Records excerpted from a collection
————————

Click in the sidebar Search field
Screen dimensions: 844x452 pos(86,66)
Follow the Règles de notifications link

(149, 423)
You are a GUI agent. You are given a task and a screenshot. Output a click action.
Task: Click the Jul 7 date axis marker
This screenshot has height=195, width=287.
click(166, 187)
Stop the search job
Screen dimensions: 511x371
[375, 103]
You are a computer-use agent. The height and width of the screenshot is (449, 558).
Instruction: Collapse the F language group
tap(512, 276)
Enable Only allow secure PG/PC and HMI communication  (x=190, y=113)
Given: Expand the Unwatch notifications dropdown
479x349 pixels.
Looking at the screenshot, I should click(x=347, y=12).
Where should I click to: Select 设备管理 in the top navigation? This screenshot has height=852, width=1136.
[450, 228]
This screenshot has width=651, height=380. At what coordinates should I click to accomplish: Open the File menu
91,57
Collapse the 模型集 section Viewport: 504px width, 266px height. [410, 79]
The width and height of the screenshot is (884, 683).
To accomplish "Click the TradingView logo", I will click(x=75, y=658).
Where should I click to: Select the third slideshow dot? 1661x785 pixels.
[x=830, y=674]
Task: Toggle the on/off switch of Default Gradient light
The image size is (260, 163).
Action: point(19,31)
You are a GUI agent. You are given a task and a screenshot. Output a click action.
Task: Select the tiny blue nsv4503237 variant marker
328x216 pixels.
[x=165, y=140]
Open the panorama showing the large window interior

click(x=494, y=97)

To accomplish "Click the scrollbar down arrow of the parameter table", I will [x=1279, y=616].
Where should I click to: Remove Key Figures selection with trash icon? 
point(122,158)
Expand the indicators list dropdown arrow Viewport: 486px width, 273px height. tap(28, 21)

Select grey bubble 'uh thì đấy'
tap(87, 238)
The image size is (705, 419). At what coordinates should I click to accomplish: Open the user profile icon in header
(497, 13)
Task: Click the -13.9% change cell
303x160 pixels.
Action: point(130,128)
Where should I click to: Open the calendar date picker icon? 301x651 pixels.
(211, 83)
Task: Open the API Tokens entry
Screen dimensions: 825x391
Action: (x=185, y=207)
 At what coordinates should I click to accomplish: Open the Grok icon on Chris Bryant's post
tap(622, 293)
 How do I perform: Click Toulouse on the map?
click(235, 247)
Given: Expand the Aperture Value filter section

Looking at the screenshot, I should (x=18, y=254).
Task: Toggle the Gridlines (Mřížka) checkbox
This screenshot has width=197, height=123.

————————

◆ PROBLEM TO SOLVE ◆
Lines in the records above that carry the word "arrow" are to be located and copied.

◆ COMPLETED EXERCISE ◆
To accomplish "Click the scrollbar down arrow of the parameter table", I will [x=1279, y=616].
Expand the indicators list dropdown arrow Viewport: 486px width, 273px height. tap(28, 21)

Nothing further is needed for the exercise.